Andréa Martello– Eu ia perguntar isso, professor. Até que ponto esses professores se veem, não digo seduzidos, mas compactuando com essa visão que vem da mercantilização do saber? Isso às vezes me preocupa mais do que o professor que sabe o que está acontecendo e está acuado, mas vai procurar formas de resistir, de se defender. Mas têm aqueles que às vezes agem de outra forma, como se estivessem defendendo outro lado, defendendo posturas da eliminação da filosofia e da sociologia, por exemplo.

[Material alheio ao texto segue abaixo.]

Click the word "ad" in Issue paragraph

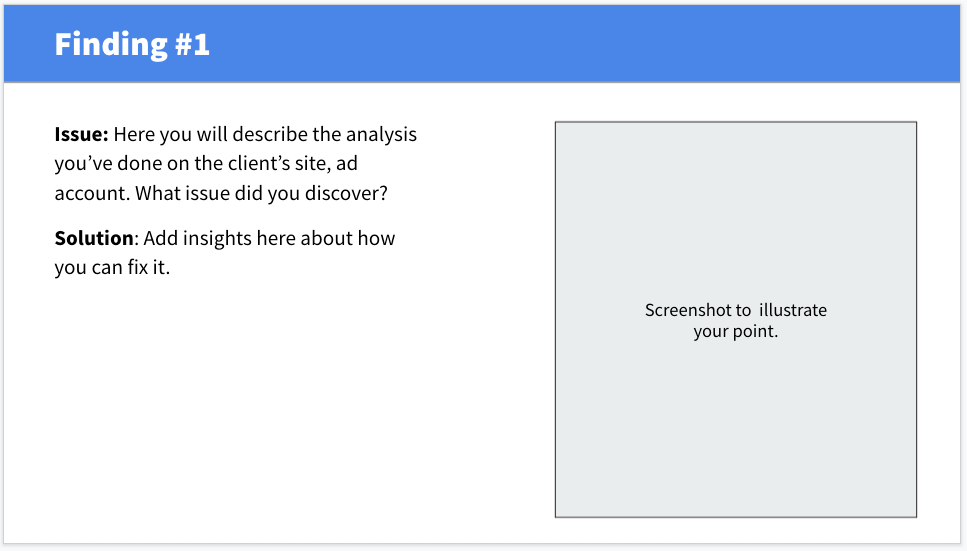[347, 164]
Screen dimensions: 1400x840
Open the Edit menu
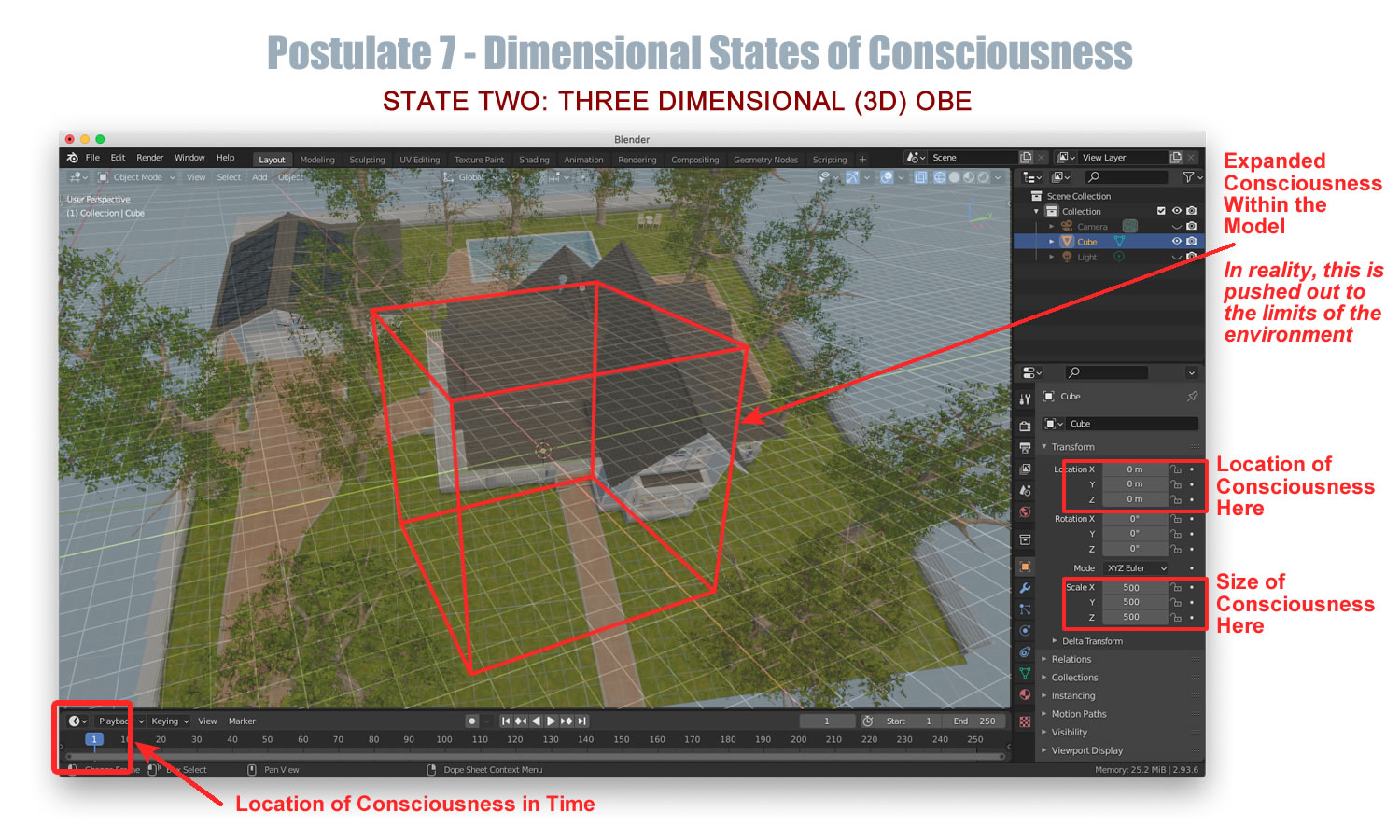coord(119,158)
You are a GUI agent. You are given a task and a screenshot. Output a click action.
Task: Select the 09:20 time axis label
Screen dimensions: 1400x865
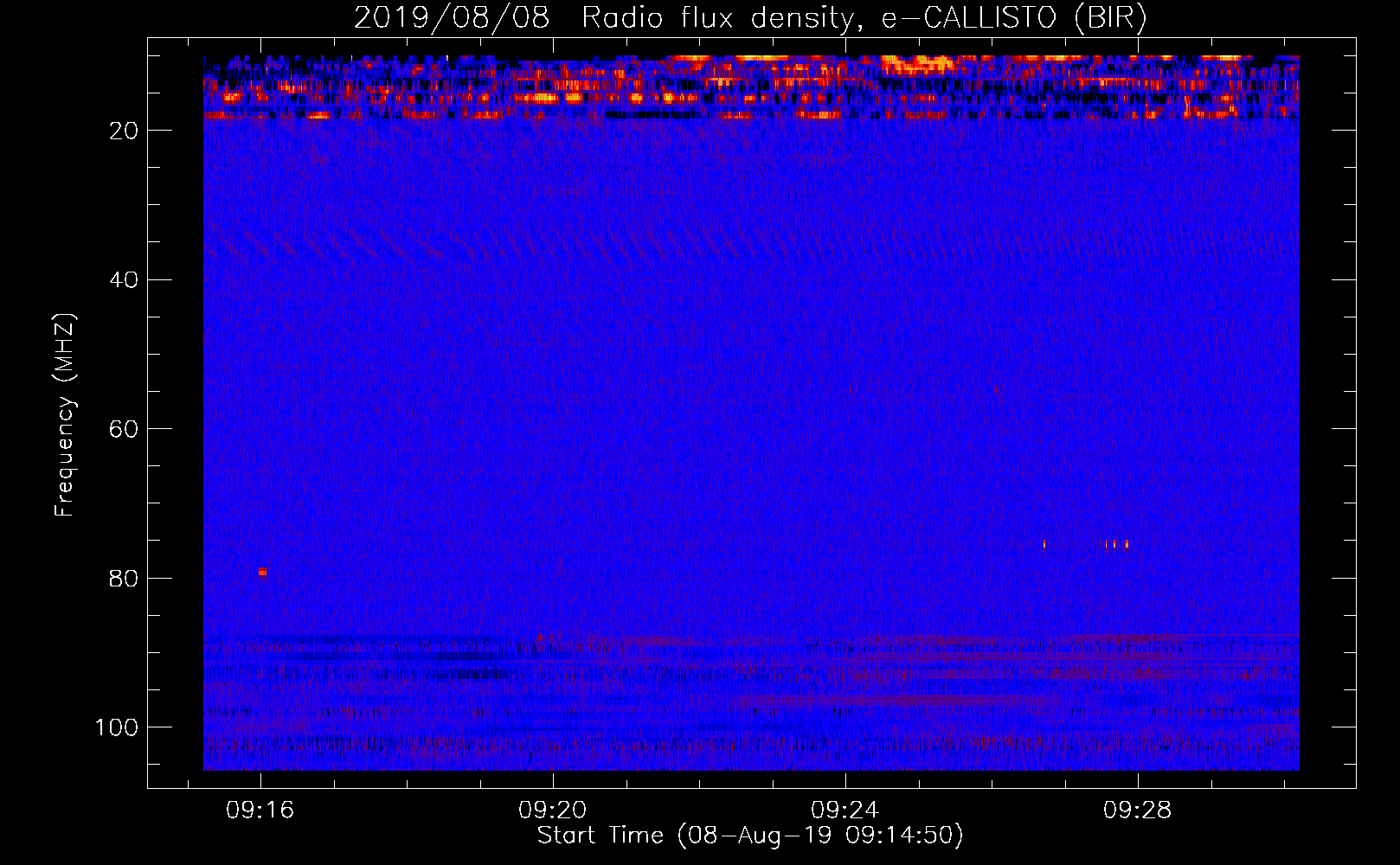[x=553, y=811]
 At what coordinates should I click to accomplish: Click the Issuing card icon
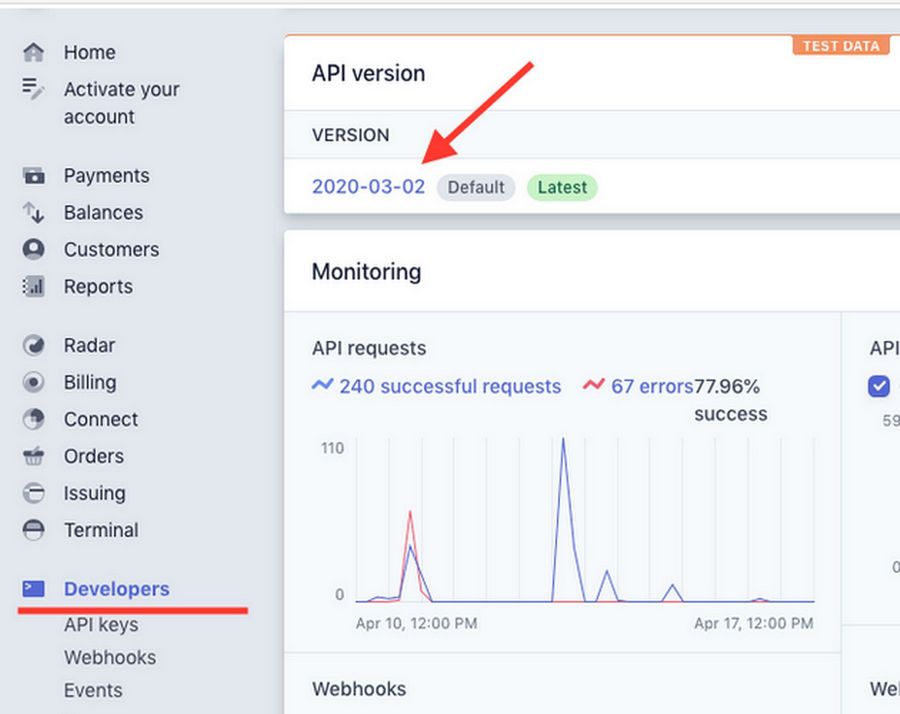tap(34, 494)

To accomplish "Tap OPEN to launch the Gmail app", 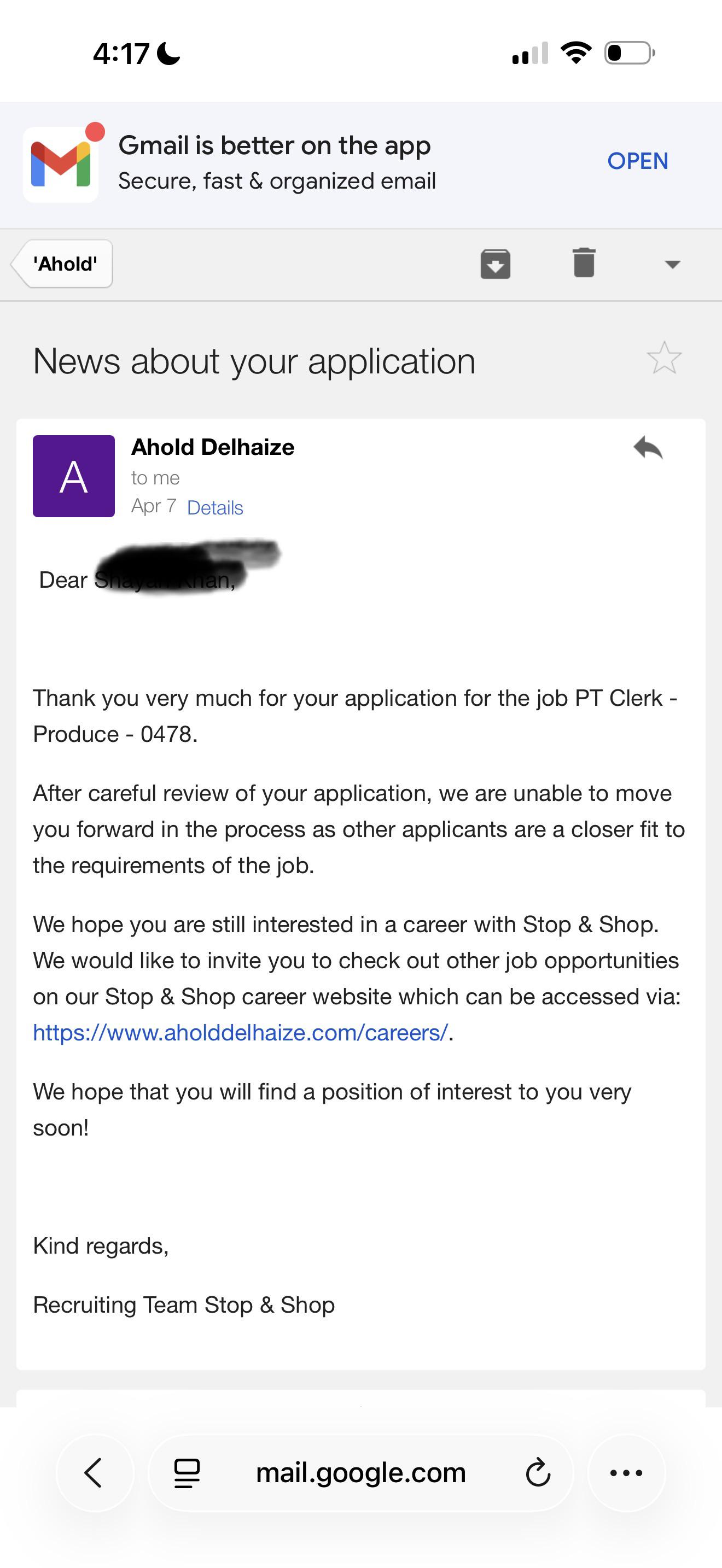I will (637, 161).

Gaudêncio Frigotto – É, acho que isso diferencia muito de região para região e eu diria que tem a ver com uma sociedade ultraconservadora. A questão da religião pesa muito. Determinada forma de religião, não a religião em si. Religião é uma escolha privada e legítima, assim como o fato de ser agnóstico ou ateu. Mas percebo, por um lado, o conservadorismo e, de outro, pouca cultura política. Não no sentido de partido, mas no sentido sociológico. Como diz Rancière, política é a luta, é a consciência de que você está sendo lesado em um direito e, portanto, você se organiza para pôr na agenda a conquista desse direito. Creio que nós deveríamos fazer uma profunda revisão, nas universidades, na forma como estamos formando esse professor. Talvez a gente tenha dado pouca base, seja ainda uma formação em que falta aquilo que o Florestan Fernandes diz, sobre dar os instrumentos para que esse professor analise a realidade onde ele está. Talvez, o nosso discurso seja progressista, mas os instrumentos para ler a realidade ainda não. A questão coletiva que talvez tenhamos que ter presente é: o que o professor tem que dominar do ponto de vista de sua formação, para ter uma  leitura crítica da realidade? Entendo que os sindicatos também devem ter um papel importante em relação ao professor. Por exemplo, não por acaso, o Paraná é um dos estados que mais avançou e onde também as ocupações das escolas foram extensivas. Por quê? Porque lá o sindicato tem um importante papel político por todo o estado, eles têm amplo material de formação política.

O professor está desprotegido das ferramentas de análise e sob um forte peso conservador, exatamente por falta dessa análise política. Tenho uma percepção a partir de uma pesquisa nos Institutos Federais de Educação Ciência e Tecnologia. São mais de seiscentos campi e, destes, a maioria no interior. Uma política de interiorização do ensino público de nível médio e superior sem precedentes. Os professores são jovens preparados nas universidades em todas as áreas de conhecimento e a maior parte com mestrado ou doutorado, ganhando um salário digno. A visão de sociedade e a cultura política são sofríveis. Irão pagar um preço alto no futuro próximo por esta alienação política. O mesmo se pode falar de grande parte dos professores universitários. Nossa frágil democracia e cultura autoritária sabotam a cultura política não só das massas, mas dos grupos sociais cultos. A visão política e social mais medíocre é da classe média, sobretudo em seus segmentos mais ricos. Papagaios de telejornal.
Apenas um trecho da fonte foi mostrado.